▶ [PROVIDED MATERIAL]
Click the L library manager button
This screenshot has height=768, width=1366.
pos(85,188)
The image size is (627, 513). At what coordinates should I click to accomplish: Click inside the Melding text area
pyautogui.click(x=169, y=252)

▶ [STATED EXERCISE]
Rescale the records above by reproducing every line, requests included, with each coordinate in the answers multiplied by 2.05 and rounded to the nearest whole number, halves rounded up.

▶ [WORKED SOLUTION]
Click the L library manager button
This screenshot has height=768, width=1366.
pos(174,385)
The image size is (627, 513). At what coordinates should I click to accomplish: Click inside the Melding text area
pyautogui.click(x=346, y=517)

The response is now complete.